• WRITTEN TASK A:
Show every line of the records that contains the word "dimensions", matching its case exactly.

──────── TEXT SECTION ────────

1 - Tokenize the text with `SENTENCE(input)`  
Outer array - each sentence  
Inner array - each word in each sentence

2 - Find n-grams with `NGRAMS(array, number of words per ngram, threshold for result)`  
Output is a struct with 2 attributes - ngram, estfrequency  
Can also use `context_ngrams` if we want certain combos

# Extending Hive (JSON, Custom Scripts, and UDFs)

### JSON

Use jsonserde when each line of the document is a JSON object 

Supports arrays and maps, nested structures  
Have to load JSON with a special Serde

---

### json file with 3 "topics"

Create a table and load in as 1 field  
`create table raw
(json string)
row format delimited;`

For each table:  
`insert into users
select * from raw
get_json_object(...)` 

Could also use **hadoop streaming** with python scripts to extract users, reviews, businesses.  
This would be 3 separate mapreduce jobs.

──────── RECORDS SHOWN ────────

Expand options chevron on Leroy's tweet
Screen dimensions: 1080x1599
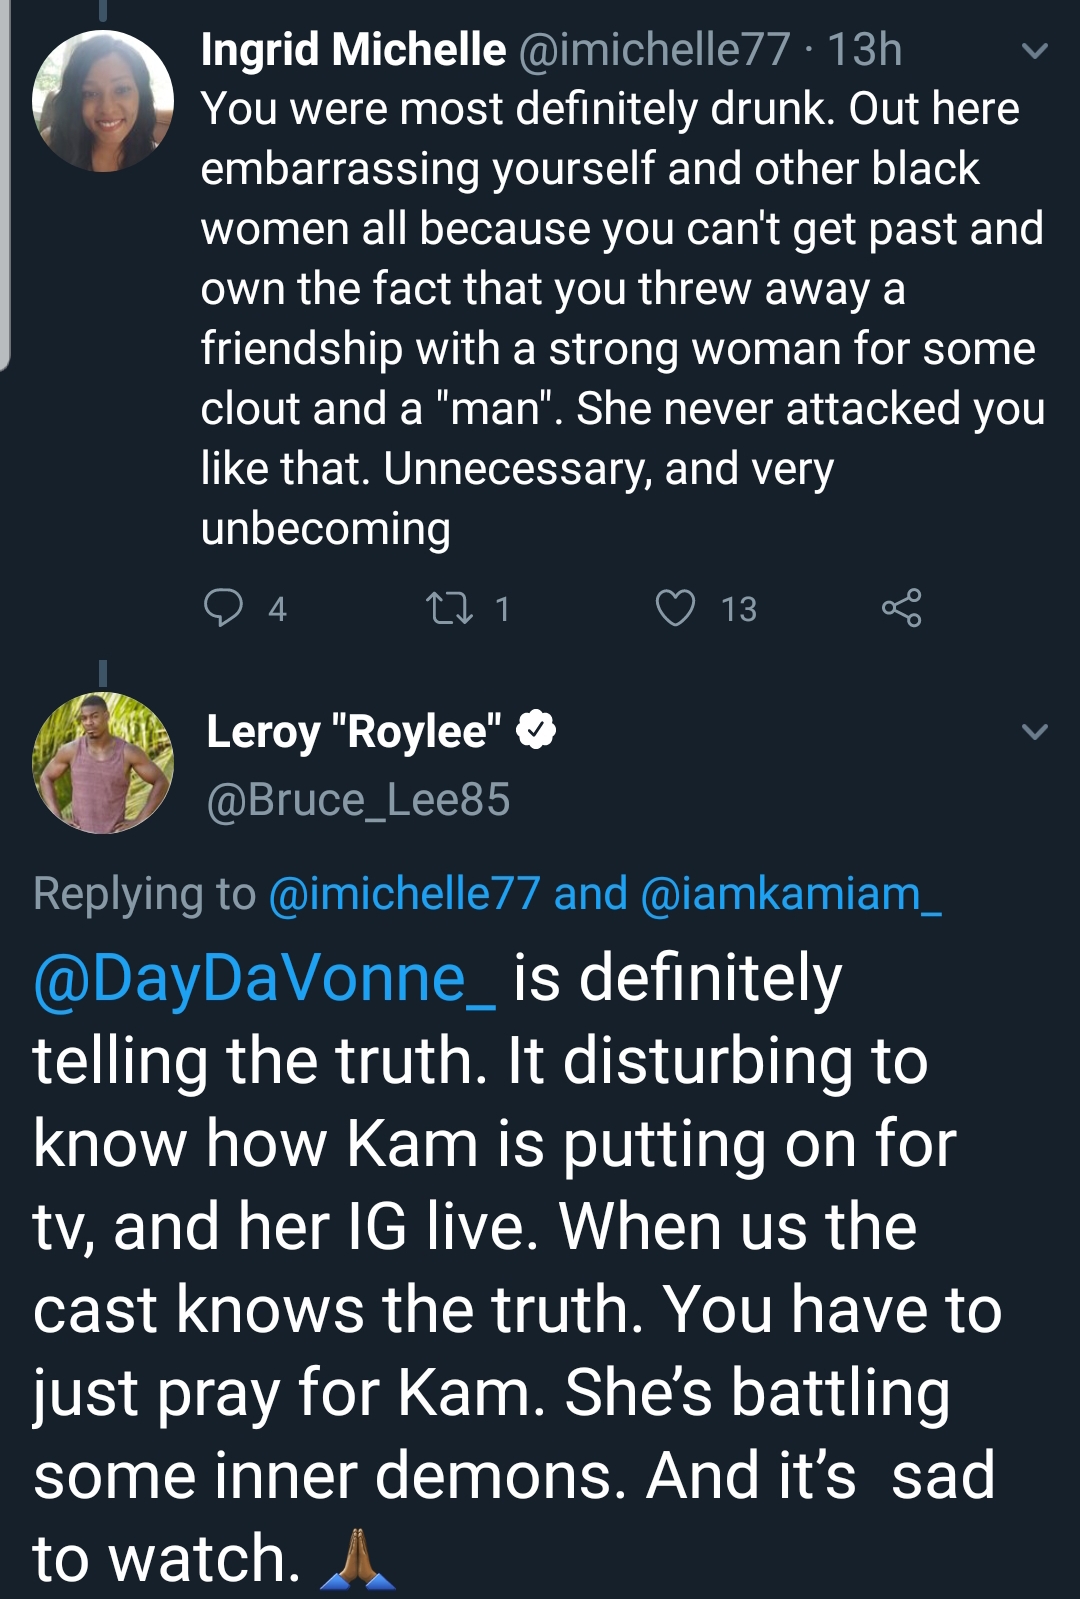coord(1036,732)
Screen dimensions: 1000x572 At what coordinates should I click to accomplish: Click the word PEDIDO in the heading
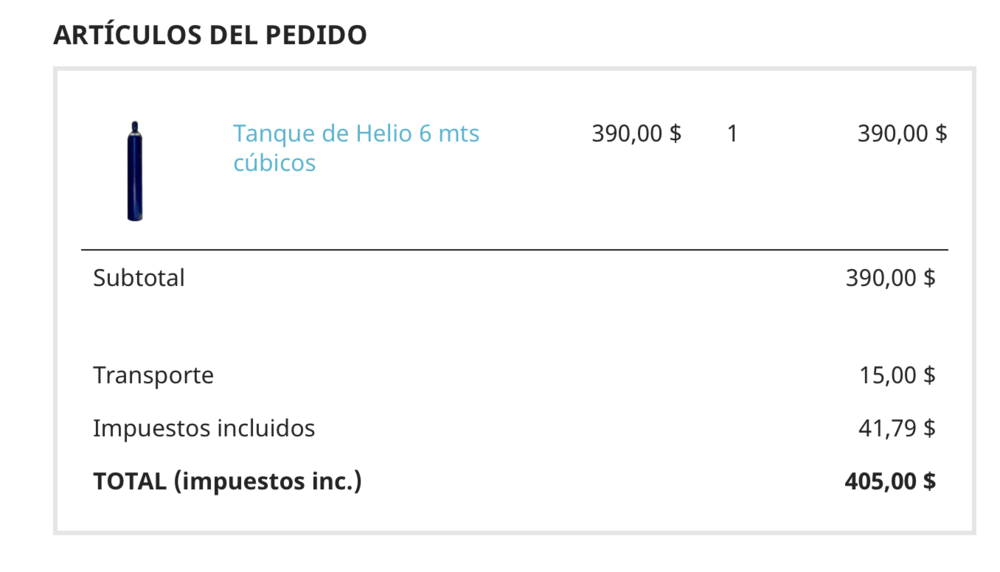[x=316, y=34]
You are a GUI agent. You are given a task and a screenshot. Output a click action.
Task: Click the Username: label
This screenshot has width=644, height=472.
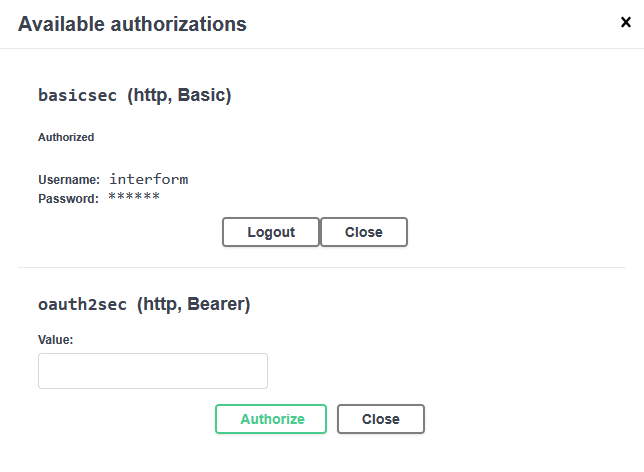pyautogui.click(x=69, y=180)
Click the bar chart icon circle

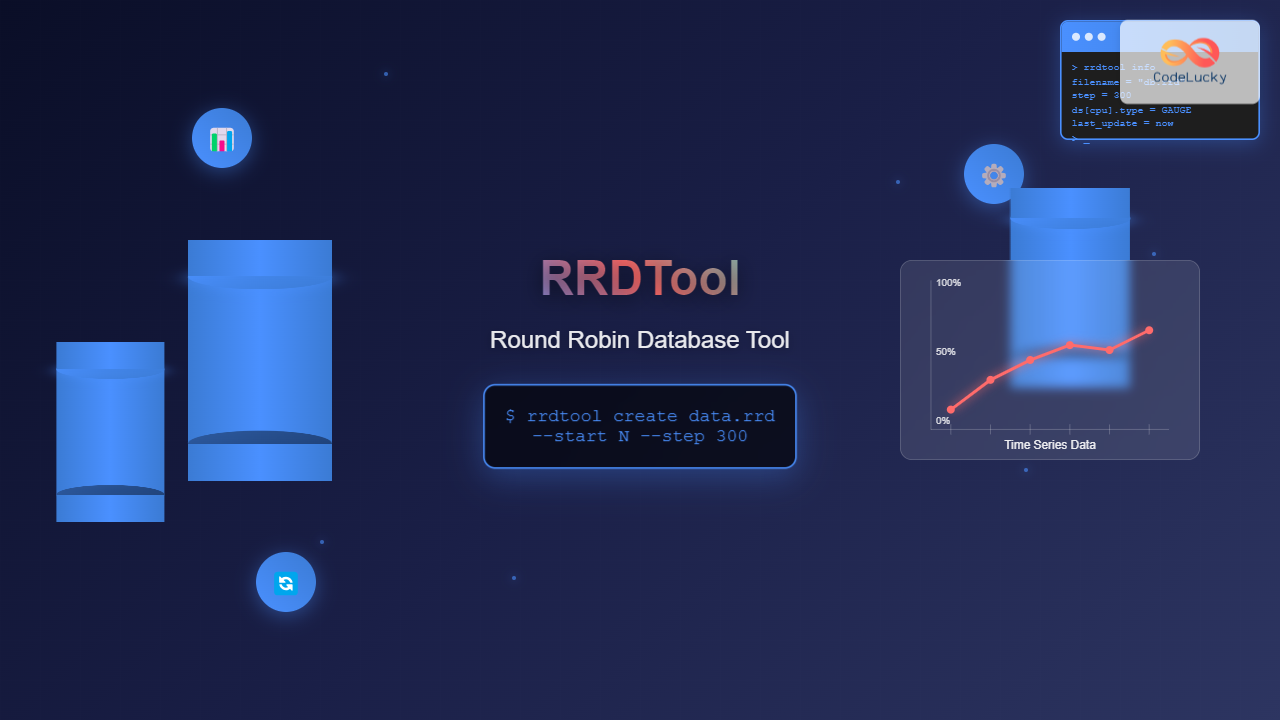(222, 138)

────────
──────── RECORDS SHOWN ────────

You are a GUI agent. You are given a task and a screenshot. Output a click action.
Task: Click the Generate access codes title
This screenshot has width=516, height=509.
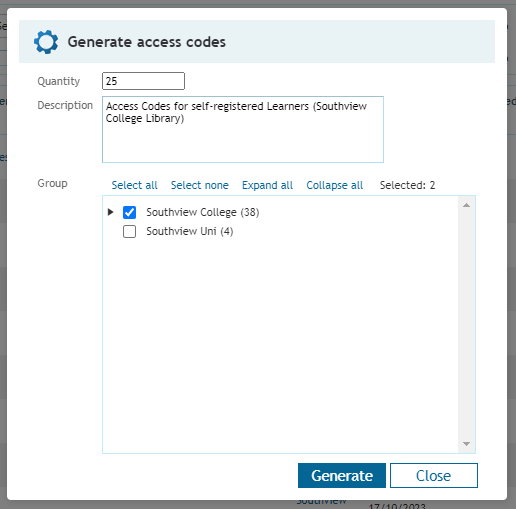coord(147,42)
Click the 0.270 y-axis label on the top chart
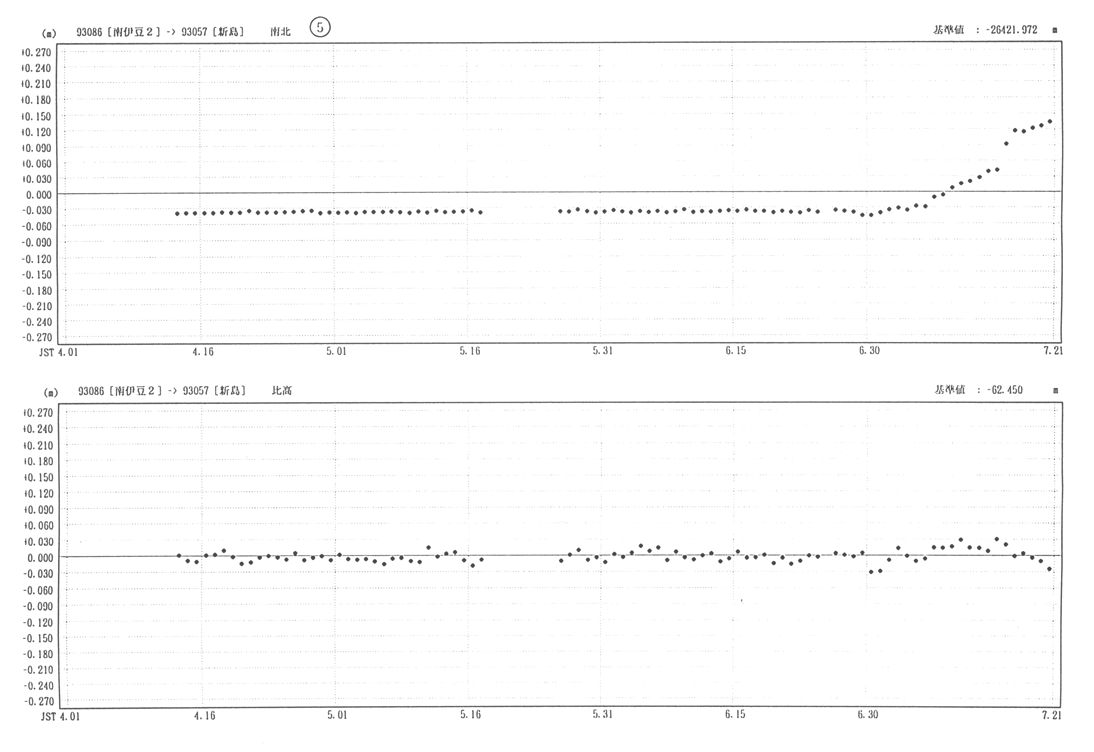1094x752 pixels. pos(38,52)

────────

• WRITTEN TASK B:
Quote the part of the Hive notes that opens with the words containing "Use jsonserde when" and closes with "(json string)", copying it character for character.

• OUTPUT A:
Screen dimensions: 1080x1599
Screen dimensions: 1000x572 At what coordinates should I click to accomplish: Click the word PEDIDO in the heading

• OUTPUT B:
Use jsonserde when each line of the document is a JSON object 

Supports arrays and maps, nested structures  
Have to load JSON with a special Serde

---

### json file with 3 "topics"

Create a table and load in as 1 field  
`create table raw
(json string)